Supplied records -
____________

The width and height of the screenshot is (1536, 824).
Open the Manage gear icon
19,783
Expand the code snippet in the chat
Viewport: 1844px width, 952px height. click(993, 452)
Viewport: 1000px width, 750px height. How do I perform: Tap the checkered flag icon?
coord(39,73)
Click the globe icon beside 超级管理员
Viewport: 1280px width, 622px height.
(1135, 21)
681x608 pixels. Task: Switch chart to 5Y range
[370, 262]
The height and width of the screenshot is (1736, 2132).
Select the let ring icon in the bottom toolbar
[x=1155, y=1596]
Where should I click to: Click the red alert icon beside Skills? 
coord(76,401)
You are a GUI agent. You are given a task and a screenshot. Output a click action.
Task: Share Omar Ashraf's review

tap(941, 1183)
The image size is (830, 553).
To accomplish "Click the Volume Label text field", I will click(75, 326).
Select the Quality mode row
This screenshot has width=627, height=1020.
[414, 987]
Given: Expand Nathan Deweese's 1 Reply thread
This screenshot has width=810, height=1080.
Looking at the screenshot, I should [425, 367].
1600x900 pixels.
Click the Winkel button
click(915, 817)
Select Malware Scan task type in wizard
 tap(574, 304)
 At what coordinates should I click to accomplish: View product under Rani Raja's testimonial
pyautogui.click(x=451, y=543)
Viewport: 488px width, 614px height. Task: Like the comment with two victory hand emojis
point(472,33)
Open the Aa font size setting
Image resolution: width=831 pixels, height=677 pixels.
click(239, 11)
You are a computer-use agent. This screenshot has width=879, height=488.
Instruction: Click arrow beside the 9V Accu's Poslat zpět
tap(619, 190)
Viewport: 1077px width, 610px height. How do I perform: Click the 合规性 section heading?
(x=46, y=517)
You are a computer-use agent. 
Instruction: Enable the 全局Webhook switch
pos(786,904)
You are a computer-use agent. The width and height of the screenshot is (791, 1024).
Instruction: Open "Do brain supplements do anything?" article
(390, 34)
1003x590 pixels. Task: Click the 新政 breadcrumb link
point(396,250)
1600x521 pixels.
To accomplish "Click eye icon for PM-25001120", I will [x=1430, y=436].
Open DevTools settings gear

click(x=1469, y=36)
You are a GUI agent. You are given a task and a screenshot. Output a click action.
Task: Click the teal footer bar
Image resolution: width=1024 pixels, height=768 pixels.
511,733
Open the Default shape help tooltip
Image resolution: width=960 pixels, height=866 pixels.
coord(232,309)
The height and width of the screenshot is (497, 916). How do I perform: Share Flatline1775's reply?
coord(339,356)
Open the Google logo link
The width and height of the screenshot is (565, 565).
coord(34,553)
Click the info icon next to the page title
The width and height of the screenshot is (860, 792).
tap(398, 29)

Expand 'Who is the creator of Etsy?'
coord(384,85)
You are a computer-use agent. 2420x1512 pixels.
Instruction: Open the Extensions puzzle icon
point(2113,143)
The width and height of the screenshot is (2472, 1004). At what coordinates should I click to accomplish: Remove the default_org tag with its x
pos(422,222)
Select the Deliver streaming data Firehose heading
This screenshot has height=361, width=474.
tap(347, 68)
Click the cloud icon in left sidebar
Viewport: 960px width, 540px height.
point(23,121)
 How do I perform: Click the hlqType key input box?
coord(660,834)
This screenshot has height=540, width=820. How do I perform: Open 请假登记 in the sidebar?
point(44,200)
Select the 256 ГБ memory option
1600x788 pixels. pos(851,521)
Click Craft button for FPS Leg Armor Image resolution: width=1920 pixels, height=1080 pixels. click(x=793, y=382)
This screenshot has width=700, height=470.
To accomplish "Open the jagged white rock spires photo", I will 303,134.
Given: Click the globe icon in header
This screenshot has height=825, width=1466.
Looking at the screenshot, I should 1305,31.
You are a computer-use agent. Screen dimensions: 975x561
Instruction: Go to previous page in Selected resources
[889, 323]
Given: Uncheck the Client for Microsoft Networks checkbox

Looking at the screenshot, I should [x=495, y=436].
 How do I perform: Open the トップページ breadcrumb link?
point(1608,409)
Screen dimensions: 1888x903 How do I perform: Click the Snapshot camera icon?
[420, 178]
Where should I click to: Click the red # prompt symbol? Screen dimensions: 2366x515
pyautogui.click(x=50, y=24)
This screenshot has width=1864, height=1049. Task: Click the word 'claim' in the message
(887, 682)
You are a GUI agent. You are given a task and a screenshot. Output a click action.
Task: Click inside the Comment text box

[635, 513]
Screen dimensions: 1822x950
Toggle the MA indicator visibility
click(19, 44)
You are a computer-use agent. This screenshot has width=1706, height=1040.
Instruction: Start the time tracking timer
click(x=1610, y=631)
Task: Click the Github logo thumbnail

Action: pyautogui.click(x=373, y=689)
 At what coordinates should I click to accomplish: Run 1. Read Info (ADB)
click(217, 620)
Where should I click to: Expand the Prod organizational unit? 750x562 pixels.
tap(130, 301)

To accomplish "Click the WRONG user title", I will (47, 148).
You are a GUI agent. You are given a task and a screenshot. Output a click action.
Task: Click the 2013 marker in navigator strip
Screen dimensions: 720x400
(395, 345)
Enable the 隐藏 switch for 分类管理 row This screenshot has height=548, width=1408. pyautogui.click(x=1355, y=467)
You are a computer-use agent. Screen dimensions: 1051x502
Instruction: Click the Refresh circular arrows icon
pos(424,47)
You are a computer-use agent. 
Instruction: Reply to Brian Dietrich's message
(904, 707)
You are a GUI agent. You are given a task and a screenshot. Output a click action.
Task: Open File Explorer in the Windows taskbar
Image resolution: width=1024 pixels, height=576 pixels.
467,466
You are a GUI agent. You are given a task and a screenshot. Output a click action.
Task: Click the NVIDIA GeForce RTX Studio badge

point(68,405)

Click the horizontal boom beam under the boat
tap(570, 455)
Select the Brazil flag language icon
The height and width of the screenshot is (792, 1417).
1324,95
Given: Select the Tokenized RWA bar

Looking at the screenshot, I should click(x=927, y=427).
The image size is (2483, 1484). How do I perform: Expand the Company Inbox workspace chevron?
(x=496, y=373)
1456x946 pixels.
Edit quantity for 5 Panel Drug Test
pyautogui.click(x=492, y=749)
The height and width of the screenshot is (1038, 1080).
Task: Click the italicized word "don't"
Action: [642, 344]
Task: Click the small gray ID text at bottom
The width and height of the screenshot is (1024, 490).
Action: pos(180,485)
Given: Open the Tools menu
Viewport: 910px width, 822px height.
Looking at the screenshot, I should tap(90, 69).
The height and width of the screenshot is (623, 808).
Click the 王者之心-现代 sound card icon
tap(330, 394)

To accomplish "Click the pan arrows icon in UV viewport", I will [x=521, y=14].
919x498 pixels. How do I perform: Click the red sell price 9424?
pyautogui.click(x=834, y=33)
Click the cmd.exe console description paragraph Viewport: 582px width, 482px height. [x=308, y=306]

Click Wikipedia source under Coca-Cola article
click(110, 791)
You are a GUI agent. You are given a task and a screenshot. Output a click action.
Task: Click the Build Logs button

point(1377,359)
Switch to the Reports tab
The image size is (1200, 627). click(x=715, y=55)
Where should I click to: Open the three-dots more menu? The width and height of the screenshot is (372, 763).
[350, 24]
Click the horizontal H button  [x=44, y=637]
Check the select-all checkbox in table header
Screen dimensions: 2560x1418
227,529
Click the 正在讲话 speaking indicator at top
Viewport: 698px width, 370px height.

____________

What to work on - Lay out every line of the records above as a JSON list of strings, one string per line, leaving out blank lines.

Problem solution -
[
  "The width and height of the screenshot is (1536, 824).",
  "Open the Manage gear icon",
  "19,783",
  "Expand the code snippet in the chat",
  "Viewport: 1844px width, 952px height. click(993, 452)",
  "Viewport: 1000px width, 750px height. How do I perform: Tap the checkered flag icon?",
  "coord(39,73)",
  "Click the globe icon beside 超级管理员",
  "Viewport: 1280px width, 622px height.",
  "(1135, 21)",
  "681x608 pixels. Task: Switch chart to 5Y range",
  "[370, 262]",
  "The height and width of the screenshot is (1736, 2132).",
  "Select the let ring icon in the bottom toolbar",
  "[x=1155, y=1596]",
  "Where should I click to: Click the red alert icon beside Skills? ",
  "coord(76,401)",
  "You are a GUI agent. You are given a task and a screenshot. Output a click action.",
  "Task: Share Omar Ashraf's review",
  "tap(941, 1183)",
  "The image size is (830, 553).",
  "To accomplish \"Click the Volume Label text field\", I will click(75, 326).",
  "Select the Quality mode row",
  "This screenshot has width=627, height=1020.",
  "[414, 987]",
  "Given: Expand Nathan Deweese's 1 Reply thread",
  "This screenshot has width=810, height=1080.",
  "Looking at the screenshot, I should [425, 367].",
  "1600x900 pixels.",
  "Click the Winkel button",
  "click(915, 817)",
  "Select Malware Scan task type in wizard",
  " tap(574, 304)",
  " At what coordinates should I click to accomplish: View product under Rani Raja's testimonial",
  "pyautogui.click(x=451, y=543)",
  "Viewport: 488px width, 614px height. Task: Like the comment with two victory hand emojis",
  "point(472,33)",
  "Open the Aa font size setting",
  "Image resolution: width=831 pixels, height=677 pixels.",
  "click(239, 11)",
  "You are a computer-use agent. This screenshot has width=879, height=488.",
  "Instruction: Click arrow beside the 9V Accu's Poslat zpět",
  "tap(619, 190)",
  "Viewport: 1077px width, 610px height. How do I perform: Click the 合规性 section heading?",
  "(x=46, y=517)",
  "You are a computer-use agent. ",
  "Instruction: Enable the 全局Webhook switch",
  "pos(786,904)",
  "You are a computer-use agent. The width and height of the screenshot is (791, 1024).",
  "Instruction: Open \"Do brain supplements do anything?\" article",
  "(390, 34)",
  "1003x590 pixels. Task: Click the 新政 breadcrumb link",
  "point(396,250)",
  "1600x521 pixels.",
  "To accomplish \"Click eye icon for PM-25001120\", I will [x=1430, y=436].",
  "Open DevTools settings gear",
  "click(x=1469, y=36)",
  "You are a GUI agent. You are given a task and a screenshot. Output a click action.",
  "Task: Click the teal footer bar",
  "Image resolution: width=1024 pixels, height=768 pixels.",
  "511,733",
  "Open the Default shape help tooltip",
  "Image resolution: width=960 pixels, height=866 pixels.",
  "coord(232,309)",
  "The height and width of the screenshot is (497, 916). How do I perform: Share Flatline1775's reply?",
  "coord(339,356)",
  "Open the Google logo link",
  "The width and height of the screenshot is (565, 565).",
  "coord(34,553)",
  "Click the info icon next to the page title",
  "The width and height of the screenshot is (860, 792).",
  "tap(398, 29)",
  "Expand 'Who is the creator of Etsy?'",
  "coord(384,85)",
  "You are a computer-use agent. 2420x1512 pixels.",
  "Instruction: Open the Extensions puzzle icon",
  "point(2113,143)",
  "The width and height of the screenshot is (2472, 1004). At what coordinates should I click to accomplish: Remove the default_org tag with its x",
  "pos(422,222)",
  "Select the Deliver streaming data Firehose heading",
  "This screenshot has height=361, width=474.",
  "tap(347, 68)",
  "Click the cloud icon in left sidebar",
  "Viewport: 960px width, 540px height.",
  "point(23,121)",
  " How do I perform: Click the hlqType key input box?",
  "coord(660,834)",
  "This screenshot has height=540, width=820. How do I perform: Open 请假登记 in the sidebar?",
  "point(44,200)",
  "Select the 256 ГБ memory option",
  "1600x788 pixels. pos(851,521)",
  "Click Craft button for FPS Leg Armor Image resolution: width=1920 pixels, height=1080 pixels. click(x=793, y=382)",
  "This screenshot has width=700, height=470.",
  "To accomplish \"Open the jagged white rock spires photo\", I will 303,134.",
  "Given: Click the globe icon in header",
  "This screenshot has height=825, width=1466.",
  "Looking at the screenshot, I should 1305,31.",
  "You are a computer-use agent. Screen dimensions: 975x561",
  "Instruction: Go to previous page in Selected resources",
  "[889, 323]",
  "Given: Uncheck the Client for Microsoft Networks checkbox",
  "Looking at the screenshot, I should [x=495, y=436].",
  " How do I perform: Open the トップページ breadcrumb link?",
  "point(1608,409)",
  "Screen dimensions: 1888x903 How do I perform: Click the Snapshot camera icon?",
  "[420, 178]",
  "Where should I click to: Click the red # prompt symbol? Screen dimensions: 2366x515",
  "pyautogui.click(x=50, y=24)",
  "This screenshot has width=1864, height=1049. Task: Click the word 'claim' in the message",
  "(887, 682)",
  "You are a GUI agent. You are given a task and a screenshot. Output a click action.",
  "Task: Click inside the Comment text box",
  "[635, 513]",
  "Screen dimensions: 1822x950",
  "Toggle the MA indicator visibility",
  "click(19, 44)",
  "You are a computer-use agent. This screenshot has width=1706, height=1040.",
  "Instruction: Start the time tracking timer",
  "click(x=1610, y=631)",
  "Task: Click the Github logo thumbnail",
  "Action: pyautogui.click(x=373, y=689)",
  " At what coordinates should I click to accomplish: Run 1. Read Info (ADB)",
  "click(217, 620)",
  "Where should I click to: Expand the Prod organizational unit? 750x562 pixels.",
  "tap(130, 301)",
  "To accomplish \"Click the WRONG user title\", I will (47, 148).",
  "You are a GUI agent. You are given a task and a screenshot. Output a click action.",
  "Task: Click the 2013 marker in navigator strip",
  "Screen dimensions: 720x400",
  "(395, 345)",
  "Enable the 隐藏 switch for 分类管理 row This screenshot has height=548, width=1408. pyautogui.click(x=1355, y=467)",
  "You are a computer-use agent. Screen dimensions: 1051x502",
  "Instruction: Click the Refresh circular arrows icon",
  "pos(424,47)",
  "You are a computer-use agent. ",
  "Instruction: Reply to Brian Dietrich's message",
  "(904, 707)",
  "You are a GUI agent. You are given a task and a screenshot. Output a click action.",
  "Task: Open File Explorer in the Windows taskbar",
  "Image resolution: width=1024 pixels, height=576 pixels.",
  "467,466",
  "You are a GUI agent. You are given a task and a screenshot. Output a click action.",
  "Task: Click the NVIDIA GeForce RTX Studio badge",
  "point(68,405)",
  "Click the horizontal boom beam under the boat",
  "tap(570, 455)",
  "Select the Brazil flag language icon",
  "The height and width of the screenshot is (792, 1417).",
  "1324,95",
  "Given: Select the Tokenized RWA bar",
  "Looking at the screenshot, I should click(x=927, y=427).",
  "The image size is (2483, 1484). How do I perform: Expand the Company Inbox workspace chevron?",
  "(x=496, y=373)",
  "1456x946 pixels.",
  "Edit quantity for 5 Panel Drug Test",
  "pyautogui.click(x=492, y=749)",
  "The height and width of the screenshot is (1038, 1080).",
  "Task: Click the italicized word \"don't\"",
  "Action: [642, 344]",
  "Task: Click the small gray ID text at bottom",
  "The width and height of the screenshot is (1024, 490).",
  "Action: pos(180,485)",
  "Given: Open the Tools menu",
  "Viewport: 910px width, 822px height.",
  "Looking at the screenshot, I should tap(90, 69).",
  "The height and width of the screenshot is (623, 808).",
  "Click the 王者之心-现代 sound card icon",
  "tap(330, 394)",
  "To accomplish \"Click the pan arrows icon in UV viewport\", I will [x=521, y=14].",
  "919x498 pixels. How do I perform: Click the red sell price 9424?",
  "pyautogui.click(x=834, y=33)",
  "Click the cmd.exe console description paragraph Viewport: 582px width, 482px height. [x=308, y=306]",
  "Click Wikipedia source under Coca-Cola article",
  "click(110, 791)",
  "You are a GUI agent. You are given a task and a screenshot. Output a click action.",
  "Task: Click the Build Logs button",
  "point(1377,359)",
  "Switch to the Reports tab",
  "The image size is (1200, 627). click(x=715, y=55)",
  "Where should I click to: Open the three-dots more menu? The width and height of the screenshot is (372, 763).",
  "[350, 24]",
  "Click the horizontal H button  [x=44, y=637]",
  "Check the select-all checkbox in table header",
  "Screen dimensions: 2560x1418",
  "227,529",
  "Click the 正在讲话 speaking indicator at top",
  "Viewport: 698px width, 370px height."
]